Nîmes, discothèques à ciel ouvert
Au fil des années, Fanny a fidèlement participé à chaque édition de ce grand rassemblement populaire nîmois. « C'est vraiment une très grande joie pour moi de voir Nîmes se transformer en une immense discothèque à ciel ouvert à chaque fois. J'aime toute cette musique qui anime les rues, les gens qui enchaînent les pas de danse dans tous les recoins. C'est magique », s'enthousiasme-t-elle. Interrogée sur un éventuel décalage entre elle, sobre, et les autres fêtards, elle rit. « Non. Les gens avec qui j'ai toujours fait la feria buvaient avec modération. De ce fait, je ne crois pas avoir vraiment été impactée par des gens ivres avec lesquels je me sentais en total décalage. Néanmoins, j'ai quand même une devise : quand je sens que ça craint ou que la situation devient douteuse, je change d'endroit. » Son truc à elle, c'est la feria sur le bitume, loin des bodegas trop serrées.

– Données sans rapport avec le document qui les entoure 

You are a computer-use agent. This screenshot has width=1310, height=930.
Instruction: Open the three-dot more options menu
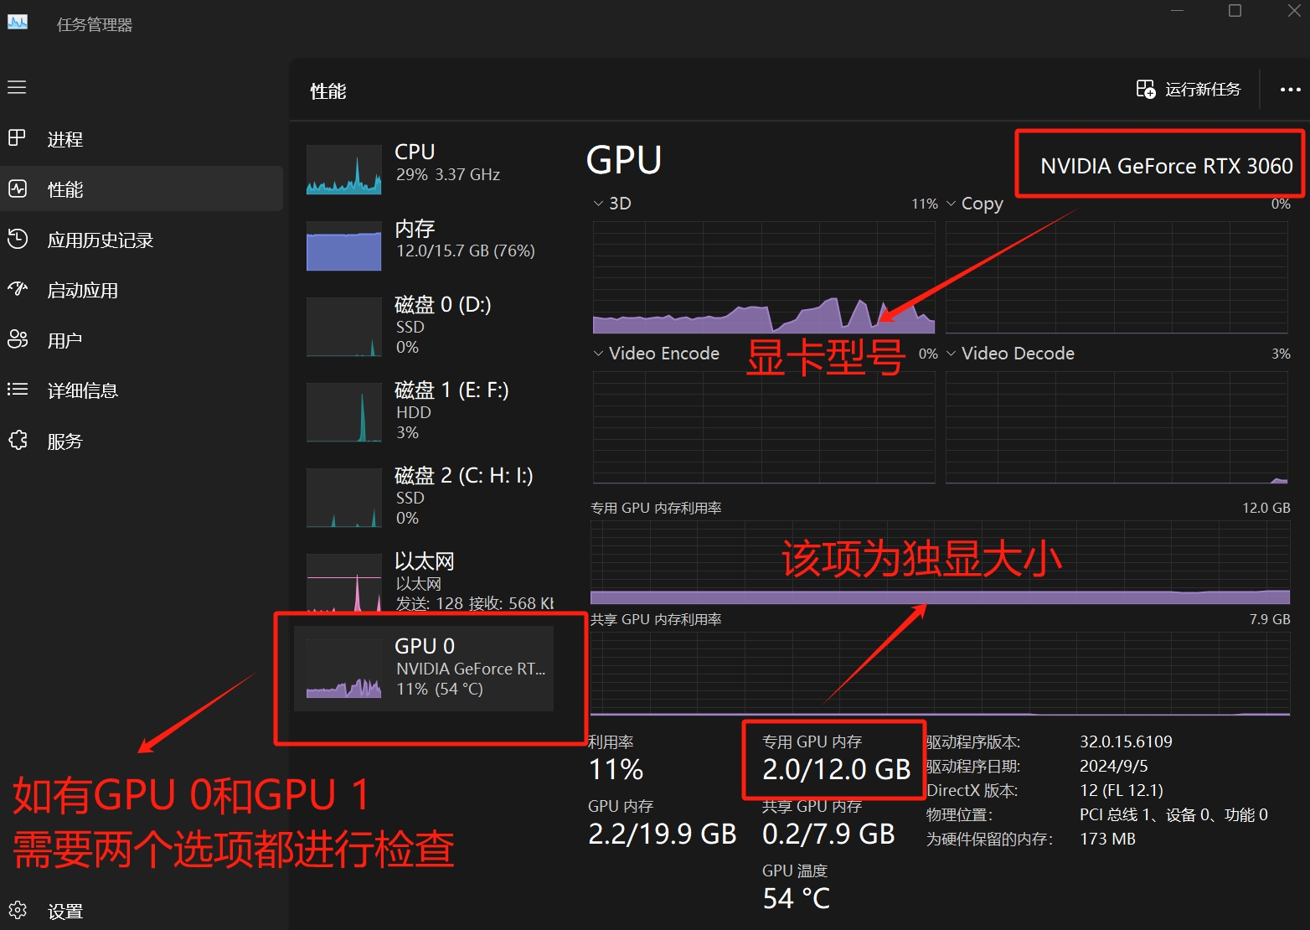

Des retrouvailles très attendues
Après avoir réalisé son rêve d'enfant en retournant vivre et travailler à La Réunion, Fanny s'est aperçue que sa famille lui manquait trop. De retour à Nîmes, elle est ravie de retrouver la feria. Et si avec le temps, elle s'est découvert quelques affinités avec les boissons alcoolisées, hors de question de s'enivrer. « Je trouve ça stupide d'être ivre. Moi, je veux en profiter, je veux danser et rire, et je ne suis pas certaine que saoule j'en profiterais autant », conclut-elle.